Data provided START
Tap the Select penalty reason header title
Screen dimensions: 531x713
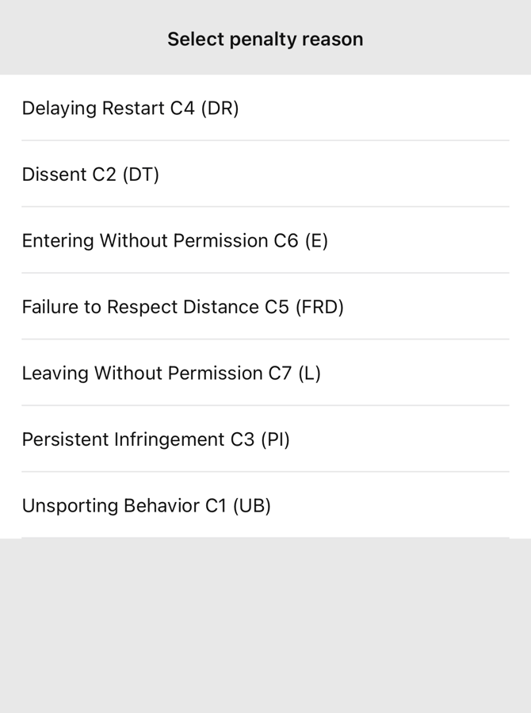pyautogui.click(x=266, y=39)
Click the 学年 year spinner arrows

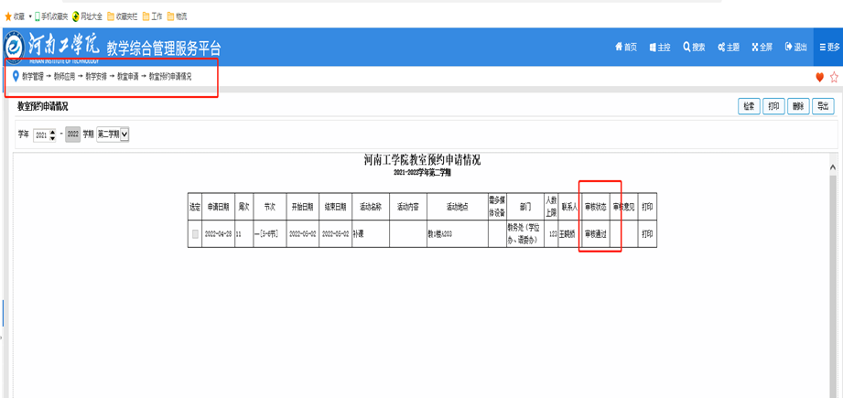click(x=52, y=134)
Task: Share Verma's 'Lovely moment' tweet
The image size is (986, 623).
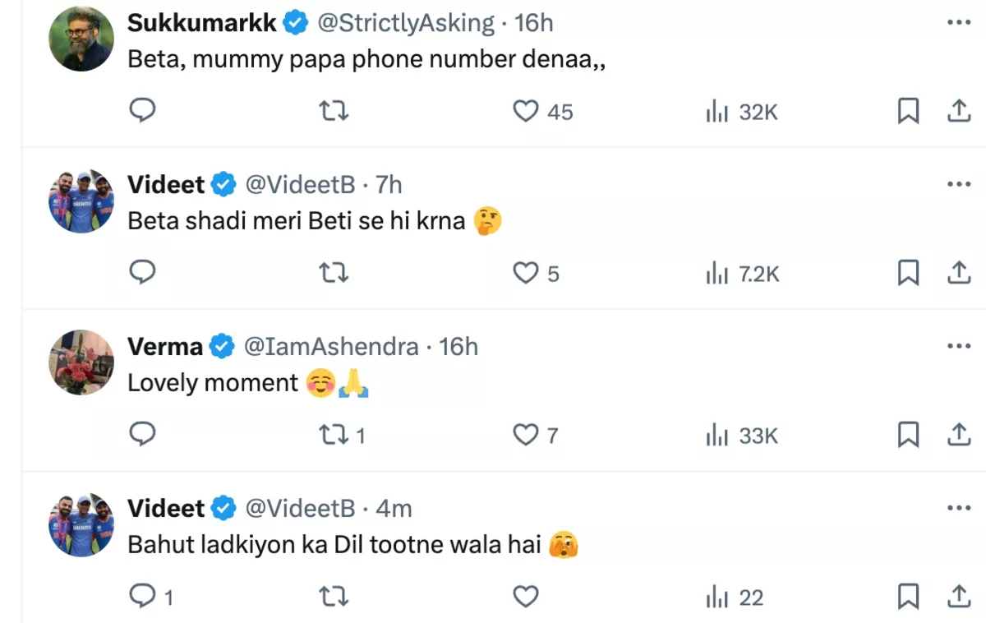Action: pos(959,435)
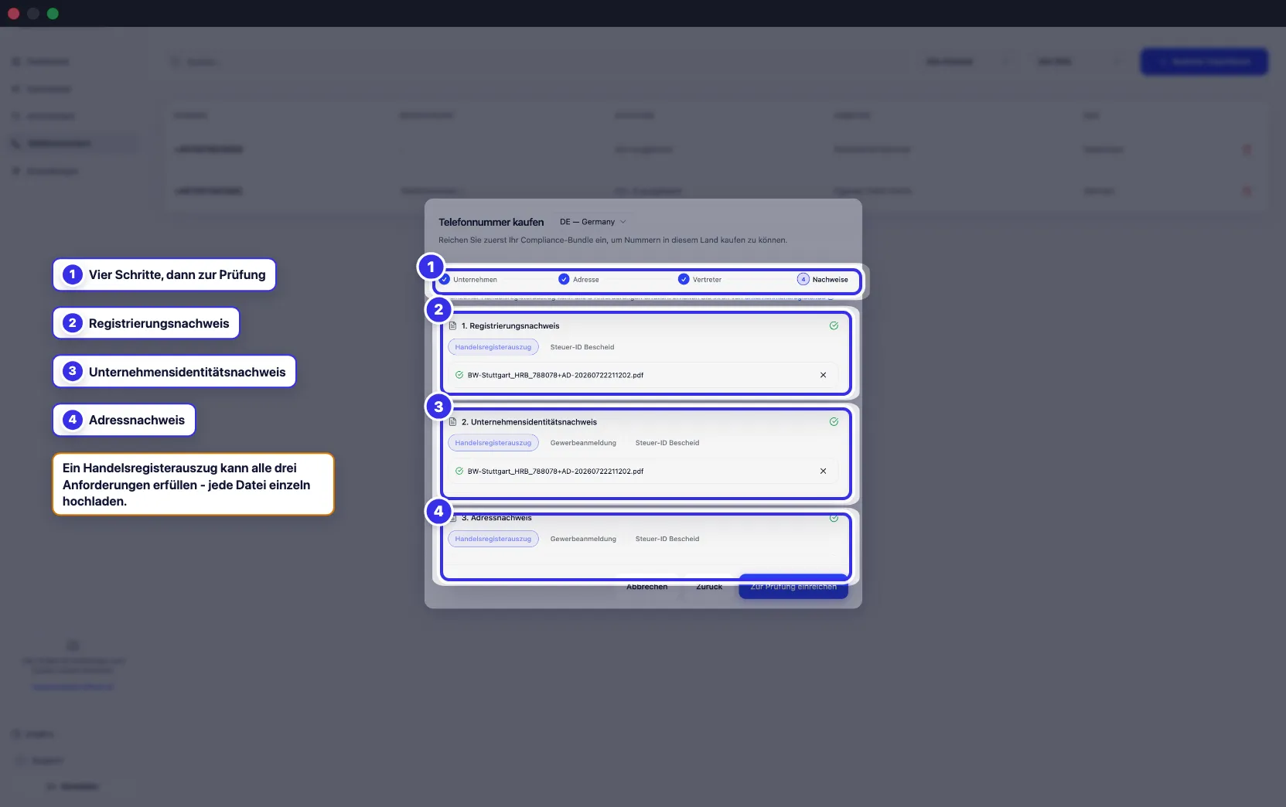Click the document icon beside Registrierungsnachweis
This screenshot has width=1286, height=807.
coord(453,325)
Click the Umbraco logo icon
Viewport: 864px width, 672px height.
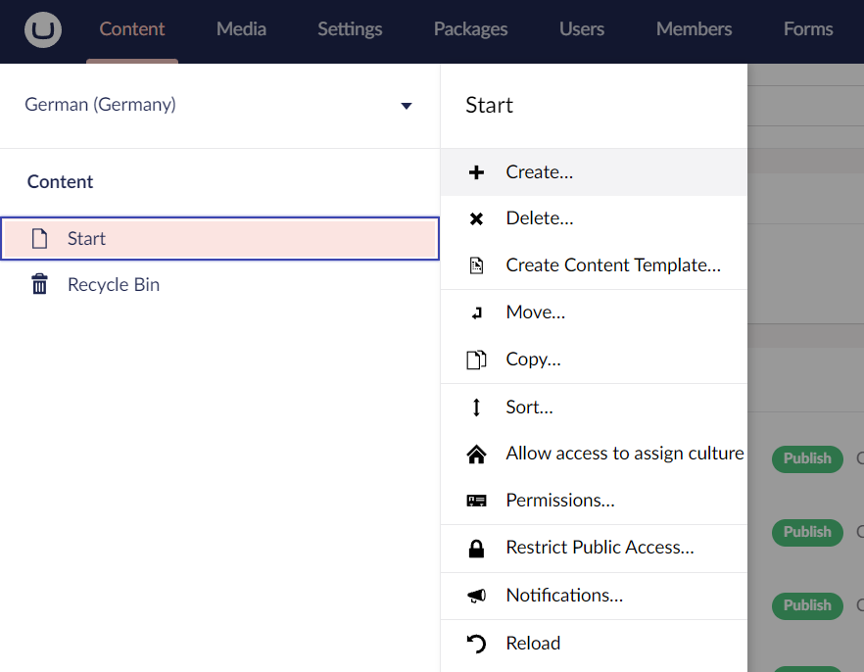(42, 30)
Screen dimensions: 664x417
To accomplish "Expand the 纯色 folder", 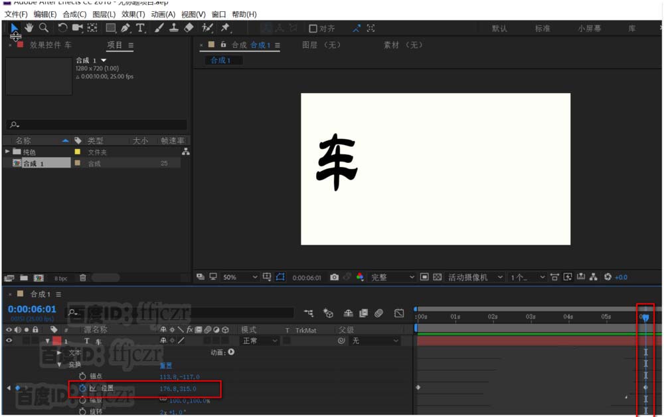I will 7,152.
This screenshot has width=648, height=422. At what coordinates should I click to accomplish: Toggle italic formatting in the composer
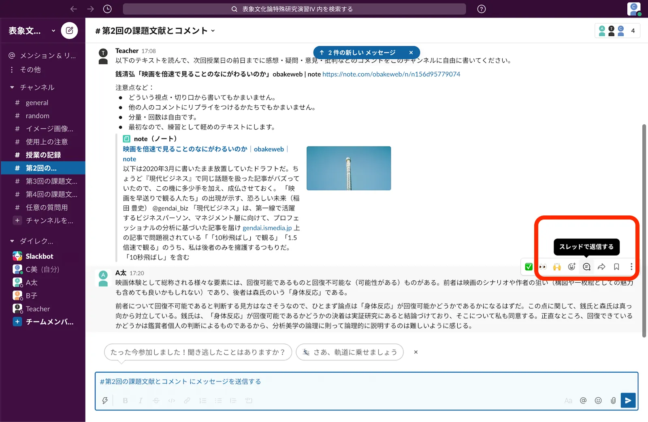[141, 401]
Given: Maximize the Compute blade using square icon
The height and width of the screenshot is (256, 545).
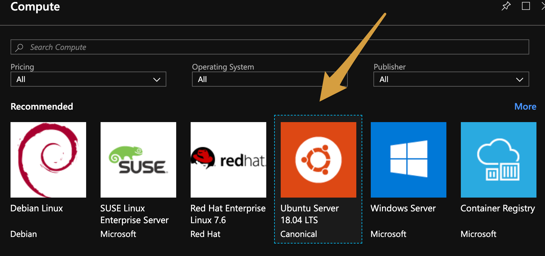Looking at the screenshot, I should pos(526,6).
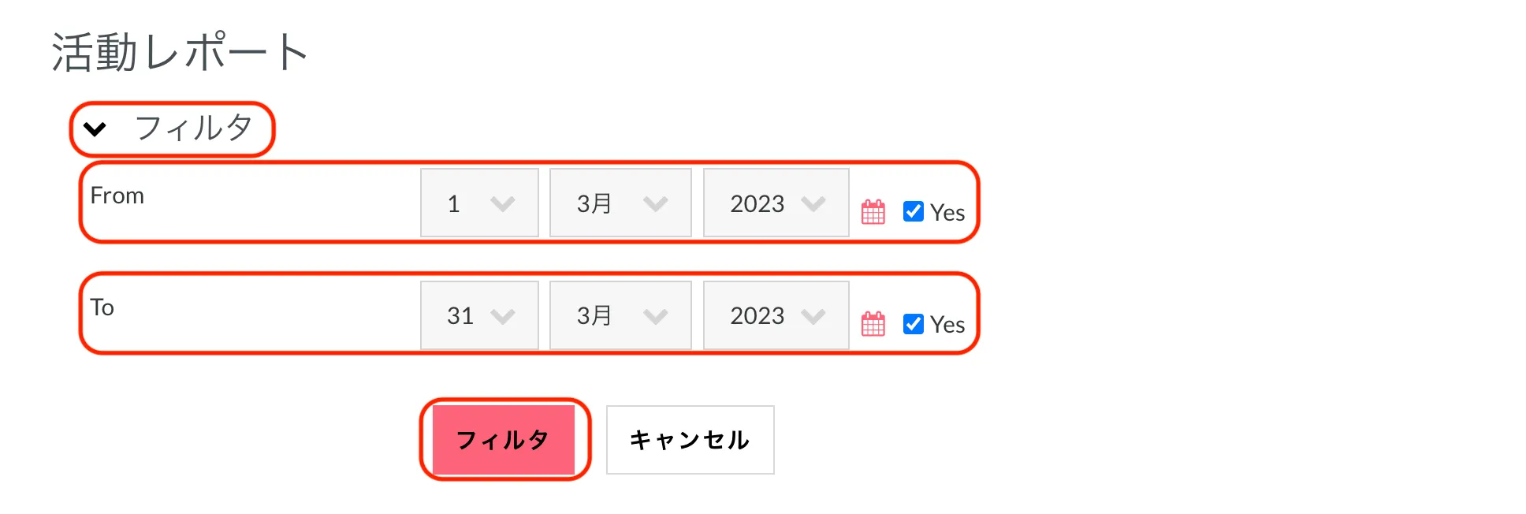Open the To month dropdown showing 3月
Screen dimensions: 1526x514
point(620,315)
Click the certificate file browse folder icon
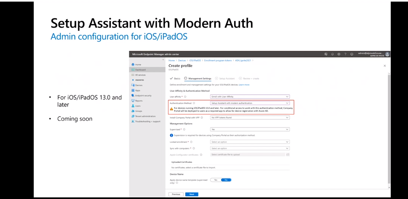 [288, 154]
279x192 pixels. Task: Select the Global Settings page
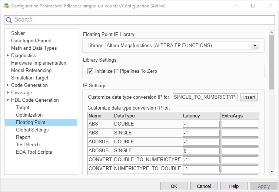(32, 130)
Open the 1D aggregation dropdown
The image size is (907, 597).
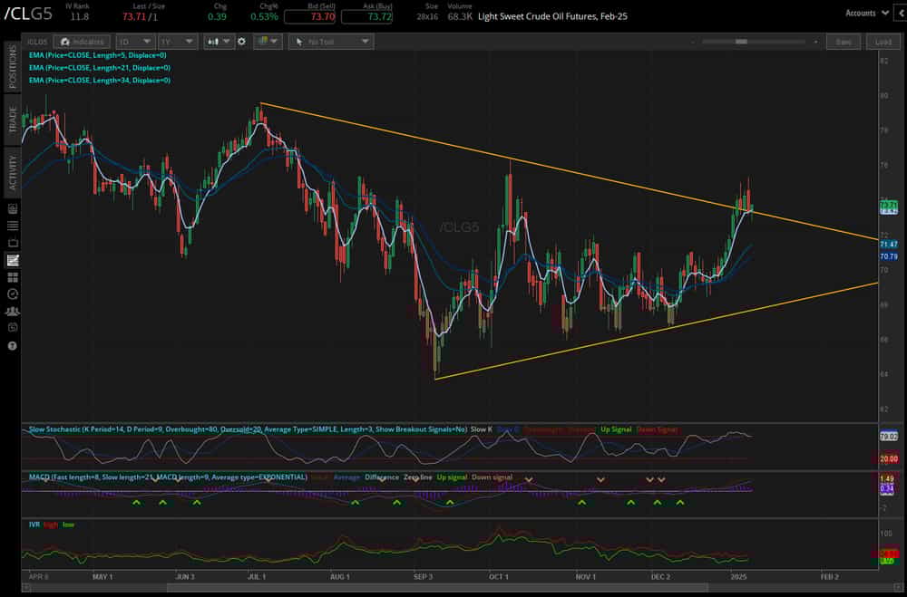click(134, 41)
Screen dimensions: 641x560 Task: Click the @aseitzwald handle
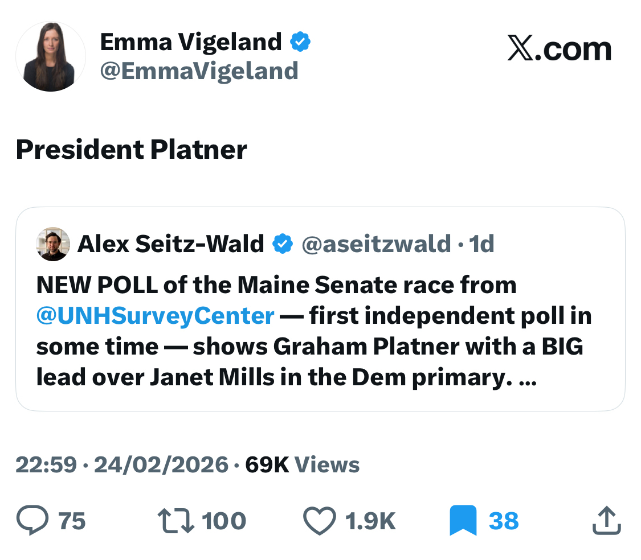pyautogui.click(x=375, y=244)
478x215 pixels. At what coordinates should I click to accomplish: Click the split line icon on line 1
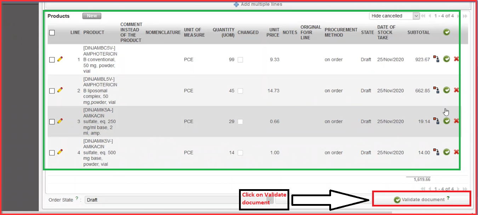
Data provided END
_What is needed:_
Write out word for word the lines of the listing above from the line with "This screenshot has width=648, height=422." to the line with "Given: Maximize the", taking in both of those lines but no pictures.

_Written answer:_
This screenshot has width=648, height=422. At what coordinates should I click to accomplish: Toggle italic formatting in the composer
[141, 401]
Given: Maximize the Compute blade using square icon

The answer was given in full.